● The problem
Render the records below as a JSON list of strings, one string per line, from the start of the records through the line containing "click(262, 122)". Omit blank lines and leave out the pictures.

------------------------------------

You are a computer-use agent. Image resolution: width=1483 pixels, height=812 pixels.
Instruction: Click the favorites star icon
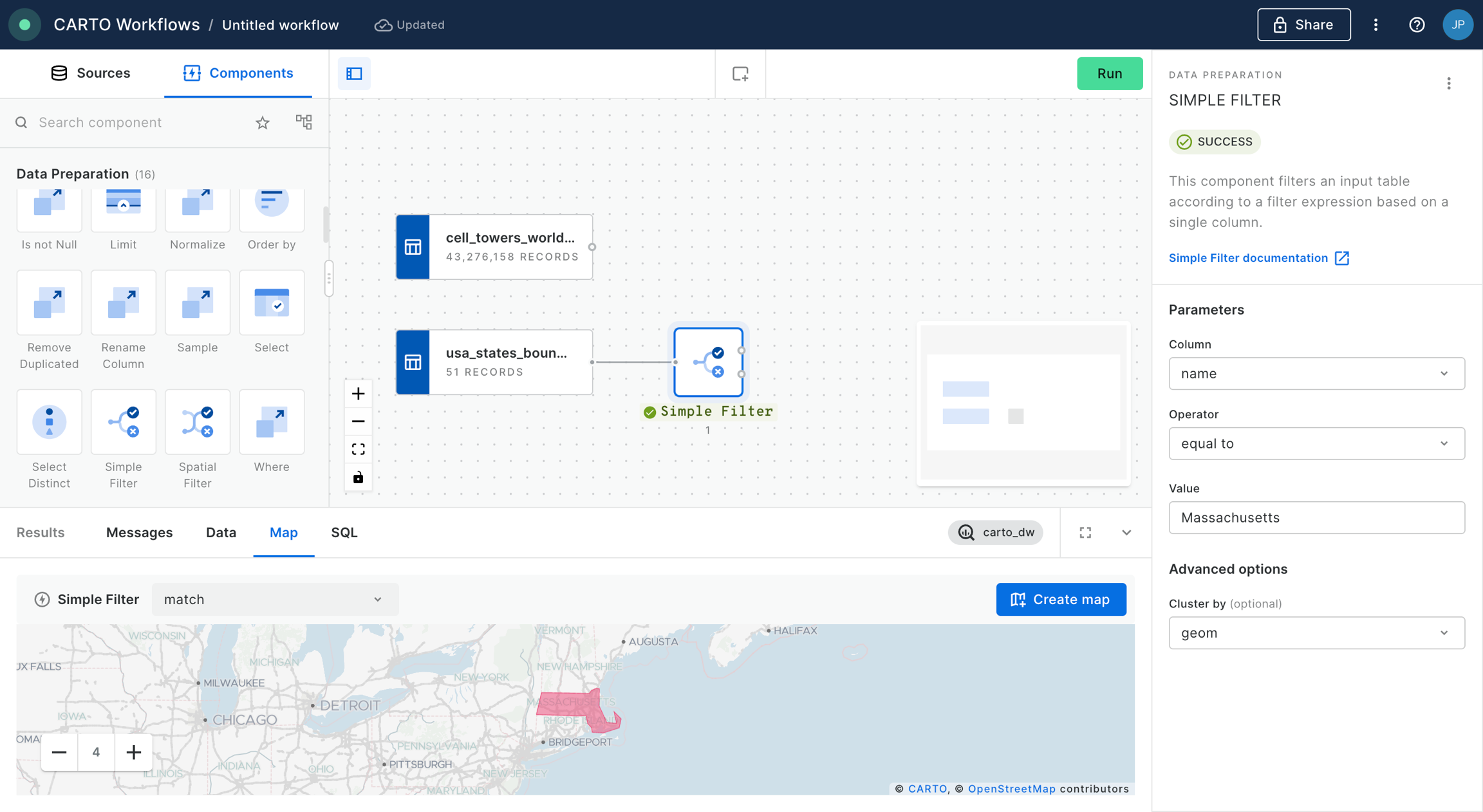click(262, 122)
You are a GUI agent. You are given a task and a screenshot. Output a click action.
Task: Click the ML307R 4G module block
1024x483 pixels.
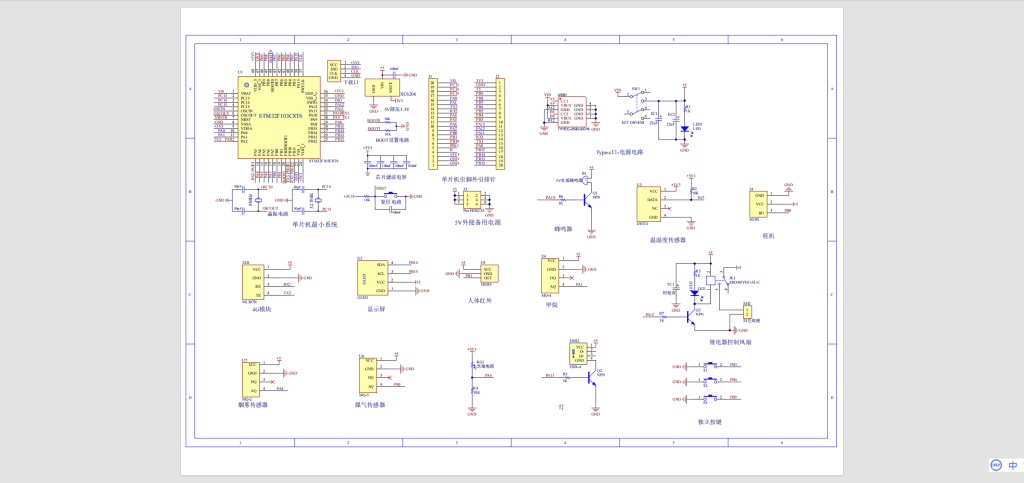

------------------------------------

● Complete output
[
  "You are a computer-use agent. Image resolution: width=1483 pixels, height=812 pixels.",
  "Instruction: Click the favorites star icon",
  "click(262, 122)"
]